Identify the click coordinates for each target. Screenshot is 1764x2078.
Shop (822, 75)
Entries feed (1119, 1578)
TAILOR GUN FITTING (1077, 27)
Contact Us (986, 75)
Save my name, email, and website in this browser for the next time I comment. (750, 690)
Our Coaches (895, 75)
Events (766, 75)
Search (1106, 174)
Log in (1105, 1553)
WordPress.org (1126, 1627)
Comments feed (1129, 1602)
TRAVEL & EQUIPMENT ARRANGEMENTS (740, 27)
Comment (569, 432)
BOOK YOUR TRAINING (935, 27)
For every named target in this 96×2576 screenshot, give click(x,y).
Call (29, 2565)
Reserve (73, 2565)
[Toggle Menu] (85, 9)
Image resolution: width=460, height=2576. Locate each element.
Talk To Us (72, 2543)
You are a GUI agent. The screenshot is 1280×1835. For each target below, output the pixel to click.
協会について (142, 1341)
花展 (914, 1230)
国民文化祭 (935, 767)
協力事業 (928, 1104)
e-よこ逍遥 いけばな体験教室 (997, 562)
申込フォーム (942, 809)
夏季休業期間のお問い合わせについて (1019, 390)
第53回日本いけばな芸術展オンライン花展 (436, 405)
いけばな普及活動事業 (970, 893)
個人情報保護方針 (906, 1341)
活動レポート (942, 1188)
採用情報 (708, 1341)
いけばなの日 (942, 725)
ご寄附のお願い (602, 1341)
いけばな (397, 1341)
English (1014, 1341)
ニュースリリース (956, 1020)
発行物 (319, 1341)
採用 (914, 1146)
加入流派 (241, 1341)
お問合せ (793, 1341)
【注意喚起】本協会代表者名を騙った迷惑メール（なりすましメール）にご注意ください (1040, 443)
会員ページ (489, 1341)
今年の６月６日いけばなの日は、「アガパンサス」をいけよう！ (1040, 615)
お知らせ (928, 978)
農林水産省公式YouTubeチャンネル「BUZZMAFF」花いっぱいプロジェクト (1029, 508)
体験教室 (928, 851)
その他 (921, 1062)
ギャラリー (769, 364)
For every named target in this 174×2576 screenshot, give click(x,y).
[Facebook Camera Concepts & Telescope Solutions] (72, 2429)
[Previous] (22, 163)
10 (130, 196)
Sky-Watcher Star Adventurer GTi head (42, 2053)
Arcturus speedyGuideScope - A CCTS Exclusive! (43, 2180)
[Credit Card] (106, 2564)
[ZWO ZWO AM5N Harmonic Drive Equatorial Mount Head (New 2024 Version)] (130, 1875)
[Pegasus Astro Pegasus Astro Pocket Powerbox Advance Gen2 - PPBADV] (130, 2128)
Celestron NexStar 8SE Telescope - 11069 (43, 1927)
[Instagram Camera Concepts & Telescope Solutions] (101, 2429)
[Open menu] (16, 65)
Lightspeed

_Task item_:
Looking at the listing above, count the lines that contain "this" and give nothing but the number.

_Task solution_:
3